I WISH I could have interviewed Dr Richard Korherr, Himmler's inspector of statistics. His letter to der Spiegel (on my website) suggests he was unaware of any lethal interpretations. That would make him very gullible.

Adolf Eichmann referred to his report obliquely in the original Eichmann papers I brought back from Argentina., though without naming him. I think the origin of the report was a request circulated by the Reichskanzlei at the end of 1942 to all Reich ministers for a statistical overview of the activities of their ministries in the first ten years of power, since January 1933, for Adolf Hitler to use in a speech on January 30, 1943.

There are traces of such requests and the internal ministerial paperwork involved in compiling such figures in the Erhard Milch files of the Reichsluftfahrtministerium (RLM) and the Albert Speer ministry, and no doubt elsewhere. In other words, the report was not just a grisly whim of Heinrich Himmler, a desire for an interim body count, but part of a larger statistical effort.

The Höfle telegram which the British appear to have intercepted would then be part of the underlying research for the report to Hitler.
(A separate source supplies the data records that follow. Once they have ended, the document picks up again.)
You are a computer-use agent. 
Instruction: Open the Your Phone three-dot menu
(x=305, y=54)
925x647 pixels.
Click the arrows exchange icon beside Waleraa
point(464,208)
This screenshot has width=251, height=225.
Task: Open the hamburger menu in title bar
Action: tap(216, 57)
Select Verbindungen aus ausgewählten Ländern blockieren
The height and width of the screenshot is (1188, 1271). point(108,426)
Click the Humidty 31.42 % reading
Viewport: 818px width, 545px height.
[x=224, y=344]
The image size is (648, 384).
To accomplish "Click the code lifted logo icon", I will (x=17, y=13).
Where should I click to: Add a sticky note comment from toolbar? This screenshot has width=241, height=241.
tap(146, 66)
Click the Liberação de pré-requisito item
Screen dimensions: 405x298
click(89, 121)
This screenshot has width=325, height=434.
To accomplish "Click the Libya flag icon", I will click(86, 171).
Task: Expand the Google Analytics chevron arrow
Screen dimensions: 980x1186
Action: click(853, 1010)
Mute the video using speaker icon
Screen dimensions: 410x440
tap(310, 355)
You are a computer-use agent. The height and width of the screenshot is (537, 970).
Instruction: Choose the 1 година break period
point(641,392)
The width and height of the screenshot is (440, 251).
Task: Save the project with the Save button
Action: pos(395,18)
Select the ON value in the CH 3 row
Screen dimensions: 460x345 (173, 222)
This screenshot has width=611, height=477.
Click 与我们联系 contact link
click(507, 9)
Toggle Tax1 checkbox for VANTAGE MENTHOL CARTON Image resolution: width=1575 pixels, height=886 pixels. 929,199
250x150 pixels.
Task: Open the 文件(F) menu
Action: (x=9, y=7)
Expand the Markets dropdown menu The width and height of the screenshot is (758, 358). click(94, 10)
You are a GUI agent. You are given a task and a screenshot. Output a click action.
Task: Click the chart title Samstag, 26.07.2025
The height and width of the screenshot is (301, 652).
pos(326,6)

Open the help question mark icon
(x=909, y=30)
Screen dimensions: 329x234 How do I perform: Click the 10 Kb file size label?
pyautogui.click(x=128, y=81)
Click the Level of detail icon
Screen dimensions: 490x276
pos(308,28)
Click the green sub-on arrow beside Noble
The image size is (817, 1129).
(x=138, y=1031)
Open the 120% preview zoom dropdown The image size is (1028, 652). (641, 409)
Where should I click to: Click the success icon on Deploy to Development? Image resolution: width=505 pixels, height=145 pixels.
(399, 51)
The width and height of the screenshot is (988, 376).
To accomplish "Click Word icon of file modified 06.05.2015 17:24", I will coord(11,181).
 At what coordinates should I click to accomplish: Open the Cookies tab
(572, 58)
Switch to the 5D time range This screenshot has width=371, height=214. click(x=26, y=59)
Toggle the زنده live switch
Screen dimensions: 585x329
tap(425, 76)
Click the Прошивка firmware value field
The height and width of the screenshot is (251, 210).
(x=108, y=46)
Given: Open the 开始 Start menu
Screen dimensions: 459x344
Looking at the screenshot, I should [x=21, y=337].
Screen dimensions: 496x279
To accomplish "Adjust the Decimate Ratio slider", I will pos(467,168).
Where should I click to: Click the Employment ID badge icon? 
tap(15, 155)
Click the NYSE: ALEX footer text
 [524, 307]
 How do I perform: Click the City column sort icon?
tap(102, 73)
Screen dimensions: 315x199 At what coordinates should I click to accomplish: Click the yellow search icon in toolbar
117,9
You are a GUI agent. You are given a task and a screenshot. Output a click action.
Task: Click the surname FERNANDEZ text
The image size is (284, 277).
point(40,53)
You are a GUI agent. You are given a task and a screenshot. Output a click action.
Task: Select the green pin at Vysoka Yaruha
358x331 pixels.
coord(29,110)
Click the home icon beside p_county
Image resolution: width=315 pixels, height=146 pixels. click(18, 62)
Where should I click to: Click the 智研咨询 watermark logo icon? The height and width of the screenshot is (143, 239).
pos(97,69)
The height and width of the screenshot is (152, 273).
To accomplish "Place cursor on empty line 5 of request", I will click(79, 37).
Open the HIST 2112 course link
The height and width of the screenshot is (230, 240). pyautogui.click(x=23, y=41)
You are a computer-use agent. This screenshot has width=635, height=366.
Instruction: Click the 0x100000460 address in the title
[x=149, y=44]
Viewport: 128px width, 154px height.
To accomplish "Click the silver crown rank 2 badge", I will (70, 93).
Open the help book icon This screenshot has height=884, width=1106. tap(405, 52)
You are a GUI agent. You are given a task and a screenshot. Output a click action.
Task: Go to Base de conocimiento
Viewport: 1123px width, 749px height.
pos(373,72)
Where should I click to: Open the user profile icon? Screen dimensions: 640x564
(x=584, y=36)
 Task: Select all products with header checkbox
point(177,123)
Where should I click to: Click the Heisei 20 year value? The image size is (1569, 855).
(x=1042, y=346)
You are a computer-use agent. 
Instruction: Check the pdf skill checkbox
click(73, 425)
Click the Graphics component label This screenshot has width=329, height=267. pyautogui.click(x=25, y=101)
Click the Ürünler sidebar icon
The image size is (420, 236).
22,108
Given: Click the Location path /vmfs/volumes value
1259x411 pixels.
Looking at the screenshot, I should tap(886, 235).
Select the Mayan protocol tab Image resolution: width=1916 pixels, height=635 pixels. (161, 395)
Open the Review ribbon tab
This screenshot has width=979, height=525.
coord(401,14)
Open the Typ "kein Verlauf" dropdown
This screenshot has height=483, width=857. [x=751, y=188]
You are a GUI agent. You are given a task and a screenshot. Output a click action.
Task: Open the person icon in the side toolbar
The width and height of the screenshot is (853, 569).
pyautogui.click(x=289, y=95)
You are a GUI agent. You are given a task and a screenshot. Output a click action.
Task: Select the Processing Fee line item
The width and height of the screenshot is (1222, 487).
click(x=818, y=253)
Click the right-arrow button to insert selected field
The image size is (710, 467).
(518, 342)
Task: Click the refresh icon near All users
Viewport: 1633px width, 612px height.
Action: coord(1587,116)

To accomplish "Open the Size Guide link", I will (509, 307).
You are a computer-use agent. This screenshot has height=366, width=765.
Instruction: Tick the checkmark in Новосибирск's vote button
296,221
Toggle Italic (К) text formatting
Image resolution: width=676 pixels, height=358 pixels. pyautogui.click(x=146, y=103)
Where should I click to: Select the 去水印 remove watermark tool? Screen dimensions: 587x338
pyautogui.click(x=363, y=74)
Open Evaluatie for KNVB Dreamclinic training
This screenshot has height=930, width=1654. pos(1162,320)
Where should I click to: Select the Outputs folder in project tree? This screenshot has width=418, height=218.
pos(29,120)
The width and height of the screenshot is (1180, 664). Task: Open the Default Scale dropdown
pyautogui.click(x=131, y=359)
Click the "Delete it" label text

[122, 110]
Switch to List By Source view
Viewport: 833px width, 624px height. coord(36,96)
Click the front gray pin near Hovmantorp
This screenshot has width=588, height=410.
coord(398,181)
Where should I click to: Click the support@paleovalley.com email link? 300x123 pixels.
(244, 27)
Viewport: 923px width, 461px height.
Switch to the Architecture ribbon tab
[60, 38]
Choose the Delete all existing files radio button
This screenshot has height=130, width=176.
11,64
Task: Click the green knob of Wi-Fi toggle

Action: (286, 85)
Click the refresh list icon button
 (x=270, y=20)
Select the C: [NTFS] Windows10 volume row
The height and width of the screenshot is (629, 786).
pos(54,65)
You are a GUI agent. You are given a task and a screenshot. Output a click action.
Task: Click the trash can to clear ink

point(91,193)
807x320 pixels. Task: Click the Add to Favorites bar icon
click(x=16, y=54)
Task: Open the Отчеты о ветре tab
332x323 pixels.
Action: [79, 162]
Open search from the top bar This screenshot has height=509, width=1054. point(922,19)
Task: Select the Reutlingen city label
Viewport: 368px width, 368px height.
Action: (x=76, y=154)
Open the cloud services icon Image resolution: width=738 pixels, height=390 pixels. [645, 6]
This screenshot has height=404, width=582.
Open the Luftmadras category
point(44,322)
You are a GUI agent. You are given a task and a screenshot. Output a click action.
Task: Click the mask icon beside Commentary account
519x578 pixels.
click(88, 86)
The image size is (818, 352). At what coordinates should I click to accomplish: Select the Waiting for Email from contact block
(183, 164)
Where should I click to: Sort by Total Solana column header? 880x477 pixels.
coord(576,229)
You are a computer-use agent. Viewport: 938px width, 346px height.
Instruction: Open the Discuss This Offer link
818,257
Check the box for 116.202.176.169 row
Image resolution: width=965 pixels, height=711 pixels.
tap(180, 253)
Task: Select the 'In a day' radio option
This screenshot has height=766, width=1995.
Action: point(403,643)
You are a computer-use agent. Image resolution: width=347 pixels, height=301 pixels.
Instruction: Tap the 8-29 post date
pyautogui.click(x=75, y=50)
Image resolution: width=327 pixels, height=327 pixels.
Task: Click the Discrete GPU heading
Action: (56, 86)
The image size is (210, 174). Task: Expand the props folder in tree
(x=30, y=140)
The droll feature was, as I first pointed out in my 1977 Hitler's War, that the draft Korherr report was couched in language rather too transparent for Himmler's liking, and he ordered the phrase "der Sonderbehandlung zugeführt" (turned over to special treatment) to be softened to "channeled through to the East" for the Führer's benefit. That was surely an edit that deserved some honest and conscientious analysis: was it with, or without, Hitler's knowledge and compliance? Because that would answer the basic question which has caused historians such heartache since my book appeared: How much did Hitler himself know?